John Ryerson
- Full name: John Albert Ryerson
- Country (sports): United States
- Born: March 1866 New York, U.S.
- Died: May 16, 1910 (aged 44) Chicago, Illinois, U.S.
- Turned pro: 1886 (amateur tour)
- Retired: 1903

Singles

Grand Slam singles results
- US Open: QF (1888, 1890)

= John Ryerson (tennis) =

American tennis player

John Albert Ryerson (March 1866 – May 16, 1910) was an American tennis player active in the late 19th century.

==Tennis career==
Ryerson reached the quarterfinals in the 1888 U.S. Nationals Championships Men's Singles, losing to PS Sears. He reached the quarterfinals in the 1890 U.S. Nationals Championships Men's Singles, losing to O Campbell who went on to win the tournament. And with Charles Carver, he reached the Men's Doubles finals in 1890.

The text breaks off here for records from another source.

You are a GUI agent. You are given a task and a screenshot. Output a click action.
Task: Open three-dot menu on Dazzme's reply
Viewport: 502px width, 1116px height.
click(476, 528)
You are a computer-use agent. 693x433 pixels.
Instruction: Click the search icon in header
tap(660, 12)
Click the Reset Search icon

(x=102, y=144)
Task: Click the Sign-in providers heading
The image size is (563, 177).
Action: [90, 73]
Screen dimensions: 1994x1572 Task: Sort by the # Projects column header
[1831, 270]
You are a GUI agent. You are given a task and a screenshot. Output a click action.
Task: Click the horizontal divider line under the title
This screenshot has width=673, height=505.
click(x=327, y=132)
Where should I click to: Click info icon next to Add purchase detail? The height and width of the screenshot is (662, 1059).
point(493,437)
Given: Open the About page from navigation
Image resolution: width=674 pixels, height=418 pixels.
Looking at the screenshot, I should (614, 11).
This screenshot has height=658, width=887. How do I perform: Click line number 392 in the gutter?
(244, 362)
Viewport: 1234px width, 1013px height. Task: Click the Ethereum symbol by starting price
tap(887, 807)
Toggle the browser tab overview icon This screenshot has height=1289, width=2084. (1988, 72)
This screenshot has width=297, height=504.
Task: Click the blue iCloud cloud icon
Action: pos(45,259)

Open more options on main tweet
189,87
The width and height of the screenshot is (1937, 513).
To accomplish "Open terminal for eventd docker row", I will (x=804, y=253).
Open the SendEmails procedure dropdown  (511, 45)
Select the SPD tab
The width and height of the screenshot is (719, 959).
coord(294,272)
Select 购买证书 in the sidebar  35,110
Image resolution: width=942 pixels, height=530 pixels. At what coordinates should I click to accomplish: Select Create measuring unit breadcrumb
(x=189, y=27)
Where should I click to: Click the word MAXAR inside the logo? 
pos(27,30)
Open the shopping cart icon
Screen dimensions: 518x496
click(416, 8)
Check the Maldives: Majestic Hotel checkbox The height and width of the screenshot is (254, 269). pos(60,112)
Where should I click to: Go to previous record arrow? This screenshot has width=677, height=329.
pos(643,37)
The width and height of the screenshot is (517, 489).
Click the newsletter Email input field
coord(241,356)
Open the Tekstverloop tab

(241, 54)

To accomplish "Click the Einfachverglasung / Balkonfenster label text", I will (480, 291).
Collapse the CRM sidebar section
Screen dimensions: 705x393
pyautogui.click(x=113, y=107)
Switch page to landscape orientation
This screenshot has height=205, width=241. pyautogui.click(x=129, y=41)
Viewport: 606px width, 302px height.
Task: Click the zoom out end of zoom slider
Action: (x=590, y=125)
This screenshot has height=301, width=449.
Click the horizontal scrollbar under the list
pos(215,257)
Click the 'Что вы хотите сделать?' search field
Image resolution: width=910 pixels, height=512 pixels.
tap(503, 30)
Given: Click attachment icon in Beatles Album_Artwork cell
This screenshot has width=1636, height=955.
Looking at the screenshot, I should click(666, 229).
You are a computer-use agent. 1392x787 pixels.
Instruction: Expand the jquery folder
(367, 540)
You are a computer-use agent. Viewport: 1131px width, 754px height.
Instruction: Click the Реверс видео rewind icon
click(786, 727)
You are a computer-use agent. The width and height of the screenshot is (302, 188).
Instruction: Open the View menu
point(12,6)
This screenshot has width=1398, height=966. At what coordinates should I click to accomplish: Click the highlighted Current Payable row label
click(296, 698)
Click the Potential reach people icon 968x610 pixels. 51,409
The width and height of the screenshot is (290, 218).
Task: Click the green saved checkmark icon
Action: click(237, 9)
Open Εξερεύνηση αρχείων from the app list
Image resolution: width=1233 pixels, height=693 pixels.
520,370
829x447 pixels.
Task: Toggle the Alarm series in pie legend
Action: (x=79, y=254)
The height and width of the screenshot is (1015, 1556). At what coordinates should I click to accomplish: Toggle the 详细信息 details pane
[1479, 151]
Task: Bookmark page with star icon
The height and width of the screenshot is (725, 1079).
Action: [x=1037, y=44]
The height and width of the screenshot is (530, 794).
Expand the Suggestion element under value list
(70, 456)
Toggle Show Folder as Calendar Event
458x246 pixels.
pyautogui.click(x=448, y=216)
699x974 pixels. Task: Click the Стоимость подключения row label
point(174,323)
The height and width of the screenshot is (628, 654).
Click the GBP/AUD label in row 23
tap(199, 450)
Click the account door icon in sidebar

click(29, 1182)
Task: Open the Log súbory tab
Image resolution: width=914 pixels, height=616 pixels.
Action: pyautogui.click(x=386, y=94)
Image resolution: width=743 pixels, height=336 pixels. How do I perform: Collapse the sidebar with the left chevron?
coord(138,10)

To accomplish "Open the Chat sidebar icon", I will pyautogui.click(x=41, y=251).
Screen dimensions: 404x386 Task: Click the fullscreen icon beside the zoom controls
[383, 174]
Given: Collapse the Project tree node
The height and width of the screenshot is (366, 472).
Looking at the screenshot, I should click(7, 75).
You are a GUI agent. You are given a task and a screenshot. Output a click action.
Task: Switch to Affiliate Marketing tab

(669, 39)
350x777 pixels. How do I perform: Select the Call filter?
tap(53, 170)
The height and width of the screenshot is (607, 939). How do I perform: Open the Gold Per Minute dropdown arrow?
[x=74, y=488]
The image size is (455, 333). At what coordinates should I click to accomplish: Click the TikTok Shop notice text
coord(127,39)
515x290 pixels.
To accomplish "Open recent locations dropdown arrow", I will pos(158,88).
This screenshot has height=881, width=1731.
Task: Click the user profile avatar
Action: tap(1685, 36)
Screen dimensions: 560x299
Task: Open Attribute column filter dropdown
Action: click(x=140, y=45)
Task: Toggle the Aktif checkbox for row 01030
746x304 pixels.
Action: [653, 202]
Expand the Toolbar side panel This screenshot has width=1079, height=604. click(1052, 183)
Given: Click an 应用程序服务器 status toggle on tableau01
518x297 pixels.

He was the runner up in the 1890 & 1892 Western States Men's Singles Championships, losing to Samuel Chase both times. He and J.W. Carver won the August 1890 Men's Doubles Tournament held at the Hotel Wentworth in, New Castle, N.H., defeating Hovey and Wright. And he and C.W. Carver won the July 1892 Western States Men's Doubles held at the Riverside Lawn Tennis Club of Chicago, defeating Cole and Paddock.